While mathematizing, that is, participating in a discourse on mathematical objects, we tend to be simultaneously involved in the discourse of subjectifying, that is, in an overt or covert talk about participants. Clearly, the activity of subjectifying, unless tightly related to the performance of mathematical tasks, may reduce the participants’ engagement in mathematical discourse, thereby undermining the effectiveness of their mathematics learning. Particularly strong may be effects of subjectifying that takes the form of identification, that is, of telling stories on the properties of the learner rather than of her actions. Identity-constituting narratives, offered directly or indirectly by their protagonists, the learners, and by the people around them, tend to function as self-fulfilling prophecies and may thus have a long-term effect on learning: the student identified as “weak” will now be more likely to fail, and the one labeled as “strong” will be more determined to achieve success. The result will reinforce the previously constructed identities, reducing the chances for a change in a reverse direction (Ben-Yehuda et al. 2005; Sfard and Prusak 2005; Heyd-Metzuyanim 2015).

Teaching

In our society, young people enter the world of formalized mathematics mainly through opportunities for learning created for them by mathematics teachers. The teacher models the discourse for the learners and issues invitations for their active co-participation. One of the main questions to ask while trying to figure out possible outcomes of the teacher’s efforts is whether the students are offered an access to explorative mathematics or are rather encouraged to satisfy themselves with ritualized discourse (Adler and Sfard 2017).

Contributions of Commognitive Research: Past and Future

The commognitive approach may be claimed to have a number of strengths. First, research methods grounded in its underlying non-dualist onto-epistemology make it possible to investigate learning on both individual and collective levels and lead to a high-resolution picture of the relevant processes. Commognitive analyses reveal the highly consequential nature of even the tiniest of the teachers’ moves. Second, the constantly expanding commognitive theory brings its own insights about mathematics learning and informs the teaching of mathematics in ways that often go against widely endorsed pedagogical principles. Last but not least, the disappearance of the thought-communication dichotomy dissolves some of the time-honored dilemmas that proved untreatable within the confines of the traditional dualist approaches. The non-duality implies that both types of phenomena can be researched, at least in principle, with the same set of conceptual tools, even if not in the same ways and not with an equal ease. One time-honored quandary that becomes treatable with these unified tools is the question of our uniquely human capacity for changing our ways of doing things from one generation to another (for societal learning). Unaccounted for by the traditional theorizations of learning, this special capacity for accumulating the complexity of our actions can now be explained by taking a close look at processes of development, in which discourses remain in a co-constitutive interaction with physical tools. With the tools together, they function as practically unbounded compressors, repositories, and disseminators of complexity. Since societal learning is the signature feature of the human species, commognition may be said to have made a tentative contribution to solving the puzzle of human uniqueness.
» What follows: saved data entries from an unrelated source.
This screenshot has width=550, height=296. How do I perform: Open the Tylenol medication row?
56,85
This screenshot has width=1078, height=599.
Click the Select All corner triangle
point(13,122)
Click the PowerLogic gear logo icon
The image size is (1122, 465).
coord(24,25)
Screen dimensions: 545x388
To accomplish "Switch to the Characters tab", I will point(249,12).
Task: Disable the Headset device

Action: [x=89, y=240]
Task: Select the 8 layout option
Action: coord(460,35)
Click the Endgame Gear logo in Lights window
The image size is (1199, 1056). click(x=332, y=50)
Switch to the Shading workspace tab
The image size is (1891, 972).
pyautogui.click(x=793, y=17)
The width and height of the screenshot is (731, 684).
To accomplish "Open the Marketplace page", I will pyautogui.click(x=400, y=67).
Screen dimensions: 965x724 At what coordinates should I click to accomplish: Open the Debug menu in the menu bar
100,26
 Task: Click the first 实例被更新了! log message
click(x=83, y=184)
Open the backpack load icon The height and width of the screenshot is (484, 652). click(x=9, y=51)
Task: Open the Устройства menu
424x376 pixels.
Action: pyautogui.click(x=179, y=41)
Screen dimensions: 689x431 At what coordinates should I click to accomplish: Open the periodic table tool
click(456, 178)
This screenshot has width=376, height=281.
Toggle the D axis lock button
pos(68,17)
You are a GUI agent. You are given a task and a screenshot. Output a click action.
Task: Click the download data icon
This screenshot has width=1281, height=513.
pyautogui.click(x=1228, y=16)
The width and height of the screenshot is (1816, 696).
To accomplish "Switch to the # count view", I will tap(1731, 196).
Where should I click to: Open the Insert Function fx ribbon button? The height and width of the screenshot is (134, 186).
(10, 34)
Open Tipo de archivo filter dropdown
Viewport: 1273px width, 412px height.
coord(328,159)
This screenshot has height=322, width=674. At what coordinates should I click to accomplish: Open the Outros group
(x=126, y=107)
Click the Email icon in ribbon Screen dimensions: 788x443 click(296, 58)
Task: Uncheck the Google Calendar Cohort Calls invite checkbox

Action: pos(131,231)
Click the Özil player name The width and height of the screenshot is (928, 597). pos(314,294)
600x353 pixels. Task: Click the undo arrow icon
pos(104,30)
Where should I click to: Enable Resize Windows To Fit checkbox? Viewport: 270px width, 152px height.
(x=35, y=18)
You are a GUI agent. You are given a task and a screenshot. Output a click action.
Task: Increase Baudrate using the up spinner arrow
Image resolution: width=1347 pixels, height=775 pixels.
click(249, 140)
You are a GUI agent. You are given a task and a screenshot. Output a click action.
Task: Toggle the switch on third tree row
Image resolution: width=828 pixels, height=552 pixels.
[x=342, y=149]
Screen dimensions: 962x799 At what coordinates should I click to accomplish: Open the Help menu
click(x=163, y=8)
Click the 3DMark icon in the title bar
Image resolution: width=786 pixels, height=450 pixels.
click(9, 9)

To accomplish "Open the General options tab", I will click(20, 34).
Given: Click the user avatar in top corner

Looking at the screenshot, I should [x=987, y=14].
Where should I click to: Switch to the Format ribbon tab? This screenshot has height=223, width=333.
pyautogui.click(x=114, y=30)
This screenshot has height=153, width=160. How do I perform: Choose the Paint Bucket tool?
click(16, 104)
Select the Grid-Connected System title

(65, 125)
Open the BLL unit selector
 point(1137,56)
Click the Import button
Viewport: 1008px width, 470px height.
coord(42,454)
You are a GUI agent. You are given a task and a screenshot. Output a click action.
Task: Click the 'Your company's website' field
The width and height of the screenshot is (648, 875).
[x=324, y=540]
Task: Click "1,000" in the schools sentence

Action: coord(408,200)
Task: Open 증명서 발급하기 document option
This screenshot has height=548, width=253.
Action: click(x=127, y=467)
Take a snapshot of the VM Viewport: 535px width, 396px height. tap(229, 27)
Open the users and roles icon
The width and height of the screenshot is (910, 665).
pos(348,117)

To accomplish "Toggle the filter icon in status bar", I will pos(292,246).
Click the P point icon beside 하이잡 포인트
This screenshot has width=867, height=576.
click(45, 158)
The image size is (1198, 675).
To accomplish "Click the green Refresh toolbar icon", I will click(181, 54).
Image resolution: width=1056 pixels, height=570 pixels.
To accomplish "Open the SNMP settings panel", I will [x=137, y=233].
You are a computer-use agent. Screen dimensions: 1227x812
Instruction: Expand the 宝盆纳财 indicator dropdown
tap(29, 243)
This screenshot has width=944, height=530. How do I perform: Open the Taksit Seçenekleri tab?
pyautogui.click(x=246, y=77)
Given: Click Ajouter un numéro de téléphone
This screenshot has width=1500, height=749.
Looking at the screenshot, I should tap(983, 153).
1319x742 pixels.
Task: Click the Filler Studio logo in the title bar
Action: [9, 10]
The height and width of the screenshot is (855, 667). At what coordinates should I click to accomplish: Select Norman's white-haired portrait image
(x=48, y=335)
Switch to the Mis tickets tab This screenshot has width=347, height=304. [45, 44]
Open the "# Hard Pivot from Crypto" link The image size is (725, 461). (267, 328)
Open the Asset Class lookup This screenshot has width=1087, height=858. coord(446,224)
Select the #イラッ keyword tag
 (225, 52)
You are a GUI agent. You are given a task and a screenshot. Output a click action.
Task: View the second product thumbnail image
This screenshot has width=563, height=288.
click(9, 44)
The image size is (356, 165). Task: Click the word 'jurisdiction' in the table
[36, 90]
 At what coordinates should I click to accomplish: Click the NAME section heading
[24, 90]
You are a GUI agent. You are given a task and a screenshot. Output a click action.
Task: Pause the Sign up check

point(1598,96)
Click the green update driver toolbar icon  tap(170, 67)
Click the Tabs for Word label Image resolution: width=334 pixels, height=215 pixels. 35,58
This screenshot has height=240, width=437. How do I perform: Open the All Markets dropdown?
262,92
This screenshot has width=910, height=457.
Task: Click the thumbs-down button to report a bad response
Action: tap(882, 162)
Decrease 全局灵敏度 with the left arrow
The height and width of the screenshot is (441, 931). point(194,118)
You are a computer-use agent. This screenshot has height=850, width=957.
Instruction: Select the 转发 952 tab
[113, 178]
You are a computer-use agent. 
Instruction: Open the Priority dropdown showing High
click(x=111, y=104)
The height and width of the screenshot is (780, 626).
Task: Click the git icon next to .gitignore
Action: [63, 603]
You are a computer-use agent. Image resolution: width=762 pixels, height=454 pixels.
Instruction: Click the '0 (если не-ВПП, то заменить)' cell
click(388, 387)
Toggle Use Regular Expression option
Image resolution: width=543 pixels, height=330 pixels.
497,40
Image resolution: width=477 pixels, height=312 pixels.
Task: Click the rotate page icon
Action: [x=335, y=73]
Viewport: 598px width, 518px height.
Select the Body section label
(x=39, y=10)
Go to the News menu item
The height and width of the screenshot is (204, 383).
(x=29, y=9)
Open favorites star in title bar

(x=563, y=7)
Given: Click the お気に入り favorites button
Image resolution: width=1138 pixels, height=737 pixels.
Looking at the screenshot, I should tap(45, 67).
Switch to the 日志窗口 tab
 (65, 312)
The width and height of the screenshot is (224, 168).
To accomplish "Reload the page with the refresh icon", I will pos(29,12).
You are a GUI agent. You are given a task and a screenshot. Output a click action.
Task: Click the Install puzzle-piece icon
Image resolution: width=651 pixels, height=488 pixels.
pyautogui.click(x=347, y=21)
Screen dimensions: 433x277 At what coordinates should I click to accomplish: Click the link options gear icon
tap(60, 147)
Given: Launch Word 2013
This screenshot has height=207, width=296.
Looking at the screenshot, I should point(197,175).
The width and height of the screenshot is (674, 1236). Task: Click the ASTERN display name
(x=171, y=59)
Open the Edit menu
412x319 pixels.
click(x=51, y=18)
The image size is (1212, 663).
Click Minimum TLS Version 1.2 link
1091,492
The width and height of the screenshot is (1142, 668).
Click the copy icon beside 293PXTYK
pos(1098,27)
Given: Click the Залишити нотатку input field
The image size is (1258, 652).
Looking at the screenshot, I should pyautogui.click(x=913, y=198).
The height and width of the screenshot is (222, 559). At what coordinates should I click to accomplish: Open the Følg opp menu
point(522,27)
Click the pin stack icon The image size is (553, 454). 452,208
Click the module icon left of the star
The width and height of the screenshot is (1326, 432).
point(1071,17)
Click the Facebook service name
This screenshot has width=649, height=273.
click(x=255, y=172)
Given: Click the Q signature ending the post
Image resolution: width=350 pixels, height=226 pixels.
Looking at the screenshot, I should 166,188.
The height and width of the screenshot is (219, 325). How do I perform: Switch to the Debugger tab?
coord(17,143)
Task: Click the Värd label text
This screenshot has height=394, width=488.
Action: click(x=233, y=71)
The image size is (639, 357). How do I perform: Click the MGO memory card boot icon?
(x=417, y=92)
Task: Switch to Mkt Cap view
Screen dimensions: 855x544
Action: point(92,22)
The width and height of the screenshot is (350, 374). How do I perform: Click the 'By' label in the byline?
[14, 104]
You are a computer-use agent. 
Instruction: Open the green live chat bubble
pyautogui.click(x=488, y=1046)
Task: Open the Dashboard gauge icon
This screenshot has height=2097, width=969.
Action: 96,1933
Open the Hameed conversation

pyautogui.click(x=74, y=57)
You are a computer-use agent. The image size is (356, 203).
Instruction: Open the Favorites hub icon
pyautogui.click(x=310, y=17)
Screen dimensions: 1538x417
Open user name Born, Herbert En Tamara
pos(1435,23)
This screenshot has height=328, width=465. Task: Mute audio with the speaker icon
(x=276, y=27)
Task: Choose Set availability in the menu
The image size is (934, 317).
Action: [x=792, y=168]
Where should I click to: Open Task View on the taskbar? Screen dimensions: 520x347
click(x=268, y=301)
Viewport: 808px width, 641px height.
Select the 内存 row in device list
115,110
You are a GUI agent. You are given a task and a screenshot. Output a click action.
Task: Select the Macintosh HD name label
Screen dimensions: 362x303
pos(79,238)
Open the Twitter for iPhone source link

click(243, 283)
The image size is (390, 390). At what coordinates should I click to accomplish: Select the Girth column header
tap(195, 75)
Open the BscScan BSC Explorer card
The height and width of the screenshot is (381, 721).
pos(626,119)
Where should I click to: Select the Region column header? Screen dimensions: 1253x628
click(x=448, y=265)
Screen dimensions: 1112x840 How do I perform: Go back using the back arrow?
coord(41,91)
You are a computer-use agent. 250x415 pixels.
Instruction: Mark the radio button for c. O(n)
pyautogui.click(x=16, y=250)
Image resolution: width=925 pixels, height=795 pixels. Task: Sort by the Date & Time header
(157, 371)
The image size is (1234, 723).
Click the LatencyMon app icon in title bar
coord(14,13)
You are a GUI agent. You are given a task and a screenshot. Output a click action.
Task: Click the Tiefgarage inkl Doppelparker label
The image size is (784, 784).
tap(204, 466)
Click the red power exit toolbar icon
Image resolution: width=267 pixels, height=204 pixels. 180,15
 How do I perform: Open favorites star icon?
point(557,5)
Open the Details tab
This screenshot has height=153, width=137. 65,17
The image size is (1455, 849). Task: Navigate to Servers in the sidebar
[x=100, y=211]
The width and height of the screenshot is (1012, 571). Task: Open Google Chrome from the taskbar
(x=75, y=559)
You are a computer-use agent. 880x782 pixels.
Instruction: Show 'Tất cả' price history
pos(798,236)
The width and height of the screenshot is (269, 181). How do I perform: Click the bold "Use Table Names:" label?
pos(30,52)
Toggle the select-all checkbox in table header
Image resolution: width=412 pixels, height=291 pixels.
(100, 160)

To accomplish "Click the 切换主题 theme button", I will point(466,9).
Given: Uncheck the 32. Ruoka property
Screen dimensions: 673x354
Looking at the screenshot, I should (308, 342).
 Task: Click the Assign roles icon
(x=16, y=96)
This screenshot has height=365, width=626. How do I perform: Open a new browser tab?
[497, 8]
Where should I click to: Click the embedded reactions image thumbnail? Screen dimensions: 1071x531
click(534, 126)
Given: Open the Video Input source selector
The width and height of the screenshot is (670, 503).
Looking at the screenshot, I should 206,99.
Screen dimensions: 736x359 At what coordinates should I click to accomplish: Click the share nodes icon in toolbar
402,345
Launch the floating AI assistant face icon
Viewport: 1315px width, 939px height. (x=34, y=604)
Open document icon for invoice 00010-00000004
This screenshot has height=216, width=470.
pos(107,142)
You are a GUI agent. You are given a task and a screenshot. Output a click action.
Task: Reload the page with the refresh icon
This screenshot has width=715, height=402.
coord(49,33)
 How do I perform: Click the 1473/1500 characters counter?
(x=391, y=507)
Whereas some of the old quandaries may now be regarded as dissolved, some other ones invite further commognitive study. In spite of the progress already made, figuring out the mechanisms of discourse development, whether ontogenetic or historical, is nowhere close to disappearing from the researcher’s to-do list. The same may be said about the task of mapping the co-constitutive relations between our discursive and practical activities or about the project of fathoming mutual influences of mathematics and other discourses practiced in different societies. If successful in tackling these and similar issues, commognitive researchers may produce insights, the relevance and impact of which are likely to go beyond the practice of learning and teaching mathematics.